What you have to do
What is needed is an exact transcription of every entry below, with the pictures left out.

Data section
■ ■ ■

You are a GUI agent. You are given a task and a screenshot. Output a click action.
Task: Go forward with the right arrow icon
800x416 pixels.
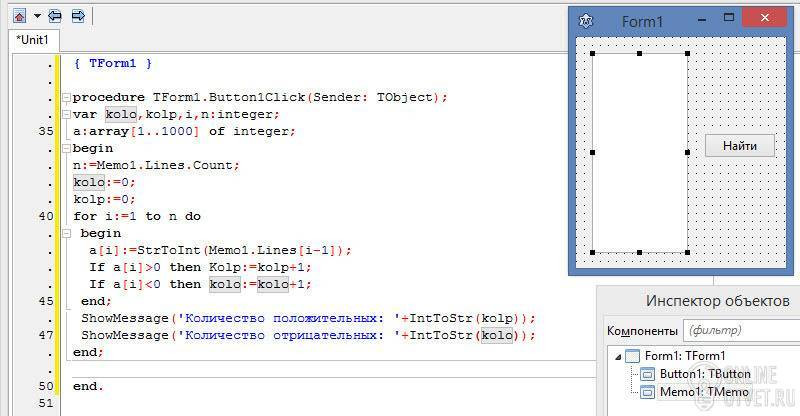[x=78, y=16]
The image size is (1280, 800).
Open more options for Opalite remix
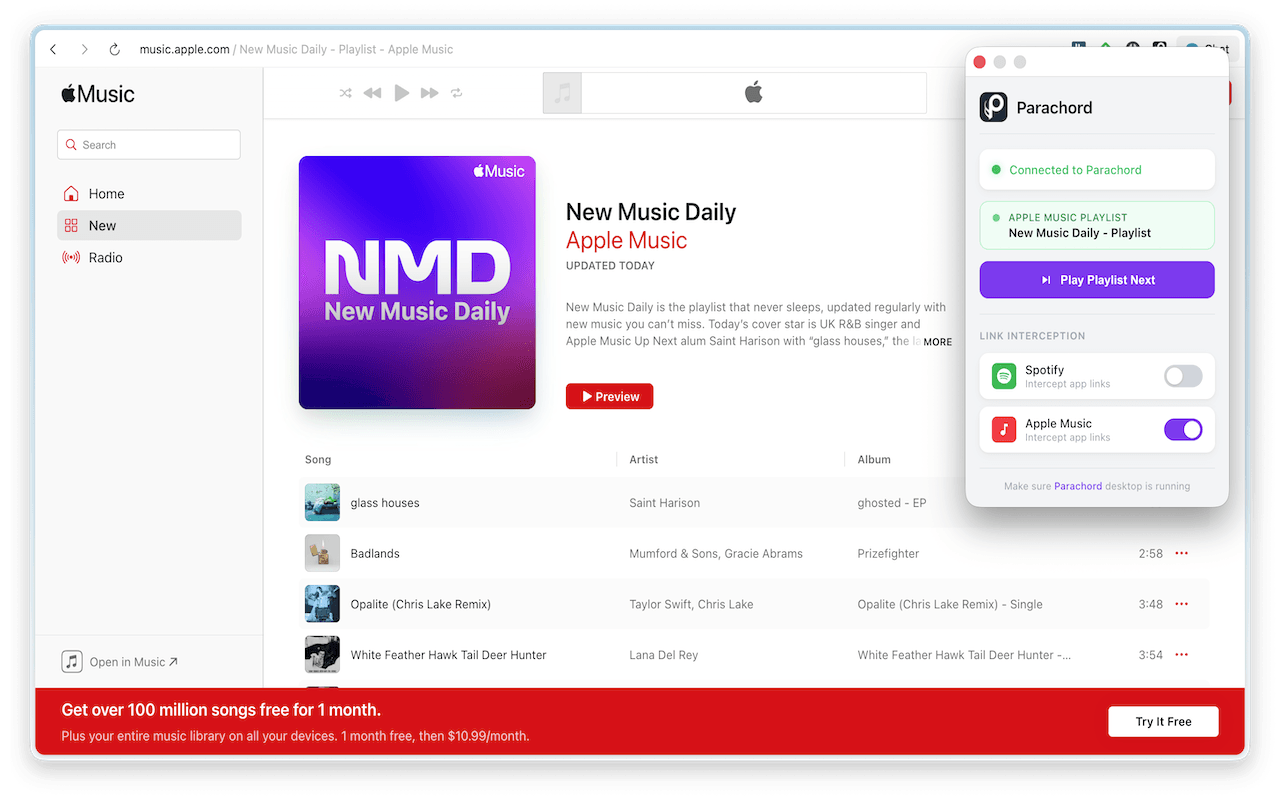(x=1181, y=604)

■ ■ ■

Expected answer
You are a GUI agent. You are given a task and a screenshot. Output a click action.
Task: Go forward with the right arrow icon
800x416 pixels.
[x=78, y=16]
The image size is (1280, 800).
Open more options for Opalite remix
(x=1181, y=604)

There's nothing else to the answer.